From Table 6, it can be observed that the results for WSPSO are comparable with WSGA for the area, delay, and power values whereas WSPSO exhibits an average improvement of 26.19% in the execution times. Thus there is scope for improvement in the WSPSO methodology by enhancing the search method without an adverse impact on execution times. However WSPSO, as in the case of WSGA, fares poorer than NSGA II in terms of solution spread, diversity, closeness to Pareto front, and execution times.

Average measurements are not indicative of the ability of the algorithm to search the entire multi-objective solution space. The diversity of solutions and optimality in terms of closeness to the true Pareto front are also indicators of algorithm efficiency. The performance metrics [6] described in Section 8.2 evaluated for WSGA as well as WSPSO are listed in Table 7. The error ratio is the same for both algorithms. WSPSO fares slightly better in yielding uniformly spaced solutions with better diversity as evidenced by the lower values of spacing and spread for WSPSO. However, the generational distance metric is higher for WSPSO. Thus a higher generational distance metric coupled with a lower MFE indicates that Rank I individuals have more or less uniform separation from the true Pareto front. This is corroborated by the lower values for spacing and spread mentioned earlier.
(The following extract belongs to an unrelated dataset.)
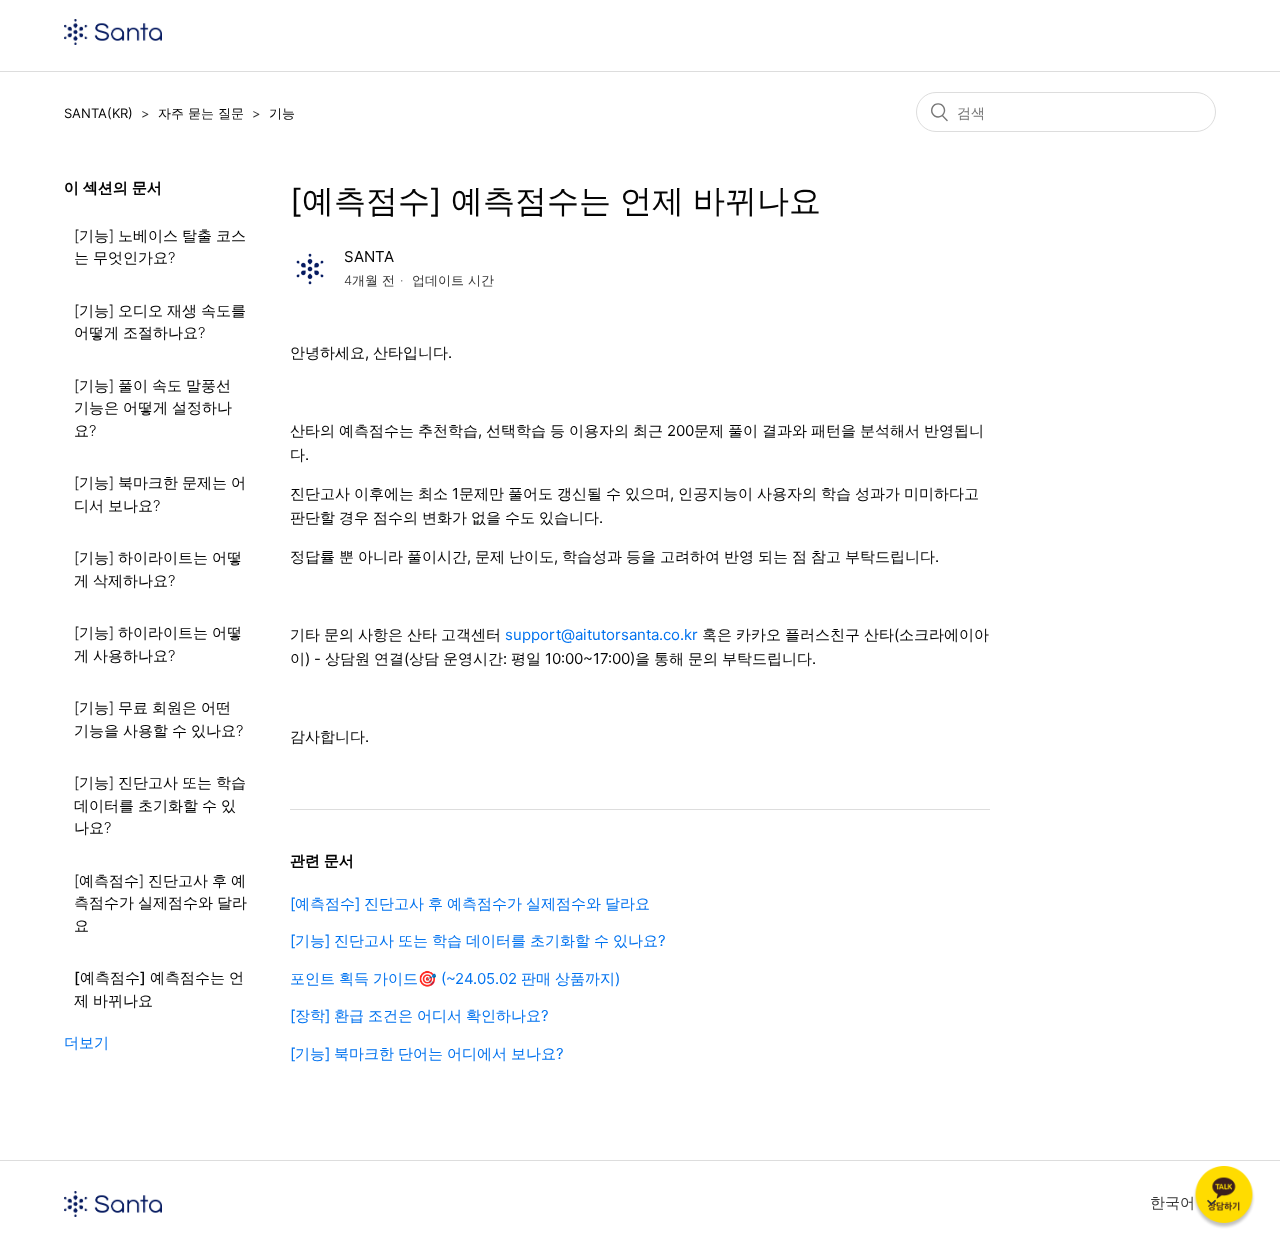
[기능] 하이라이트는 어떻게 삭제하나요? (158, 569)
9. Conclusions and Future Work

A framework for applying multi-objective evolutionary techniques for multi-objective power, area, and delay optimization for the datapath scheduling problem in High Level Synthesis is presented. The methodology has been applied to the NSGA II algorithm and considerable improvement in runtimes and solution quality is demonstrated compared to a Weighted Sum GA approach by evaluating the technique on standard DFG benchmarks. Thus the technique will be effective as a tool for design space exploration during DFG synthesis. The methodology has been extended to Weighted Sum PSO and preliminary results indicate that WSPSO is faster than WSGA with potential for improvement in solution convergence and quality. The following conclusions can be drawn from the analysis of the WSGA, NSGA II, and WSPSO algorithms. (i)NSGA II exhibits the best solution quality among all the techniques analyzed and fastest execution times and emerges as the best approach among the three methods compared from the point of view of efficient design space exploration. This is in line with expectations since NSGA II incorporates features for ensuring diversity and convergence to the Pareto front. The method for identifying non-dominated solutions is computationally fast thus resulting in the reduced runtime.(ii)WSPSO is computationally simple and exhibits lesser run time compared to WSGA since the evolution process does not involve crossover and mutation which are computation intensive. (iii)However, WSPSO may not be an alternative to NSGA II unless the solution quality is improved by incorporating some hybrid approaches like interweaving with Simulated Annealing as reported in [16]. This aspect needs to be investigated and will be part of the future work.(iv)True Multi-objective PSO (MOPSO) techniques have been proposed such as the works reported in [9, 11]. This will be adapted for the HLS scheduling problem and the performance vis-à-vis NSGA II will be studied.(v)The solutions obtained by WSPSO, WSGA, and NSGA II will be synthesized to a target library and the trends predicted by the DFG metrics used in the cost functions with actual estimates from postbinding synthesis results will be compared.